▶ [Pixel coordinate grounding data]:
○ ○ ○ ○ ○

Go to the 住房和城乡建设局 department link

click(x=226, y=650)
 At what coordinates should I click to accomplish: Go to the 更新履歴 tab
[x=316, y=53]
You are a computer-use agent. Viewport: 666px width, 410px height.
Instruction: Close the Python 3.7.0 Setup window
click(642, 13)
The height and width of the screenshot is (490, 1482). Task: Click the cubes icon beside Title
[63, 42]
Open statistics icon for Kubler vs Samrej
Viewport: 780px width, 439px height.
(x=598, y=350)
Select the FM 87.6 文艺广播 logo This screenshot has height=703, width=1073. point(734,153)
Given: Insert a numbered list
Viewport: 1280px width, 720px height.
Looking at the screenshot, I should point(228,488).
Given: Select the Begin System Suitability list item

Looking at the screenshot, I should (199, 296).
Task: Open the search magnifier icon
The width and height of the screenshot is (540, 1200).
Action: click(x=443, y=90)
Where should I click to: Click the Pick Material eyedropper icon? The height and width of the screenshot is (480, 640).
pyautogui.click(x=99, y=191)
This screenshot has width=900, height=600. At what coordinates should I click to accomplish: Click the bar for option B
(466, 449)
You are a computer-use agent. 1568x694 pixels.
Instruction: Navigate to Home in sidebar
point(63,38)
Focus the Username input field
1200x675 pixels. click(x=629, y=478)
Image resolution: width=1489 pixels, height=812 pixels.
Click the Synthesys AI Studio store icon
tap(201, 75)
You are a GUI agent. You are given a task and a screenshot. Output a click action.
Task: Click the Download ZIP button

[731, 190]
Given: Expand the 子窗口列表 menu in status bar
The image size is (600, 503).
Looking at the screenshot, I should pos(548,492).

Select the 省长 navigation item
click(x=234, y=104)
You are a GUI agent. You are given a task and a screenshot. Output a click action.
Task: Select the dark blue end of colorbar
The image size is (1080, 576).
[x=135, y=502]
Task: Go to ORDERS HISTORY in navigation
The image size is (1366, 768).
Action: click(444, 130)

○ ○ ○ ○ ○

Please copy the lines above from the line with "Image resolution: width=1489" up to and including the line with "Given: Expand the 子窗口列表 menu in status bar", exactly as written and with nothing else.

▶ [Response area]:
Image resolution: width=1489 pixels, height=812 pixels.
Click the Synthesys AI Studio store icon
tap(201, 75)
You are a GUI agent. You are given a task and a screenshot. Output a click action.
Task: Click the Download ZIP button

[731, 190]
Given: Expand the 子窗口列表 menu in status bar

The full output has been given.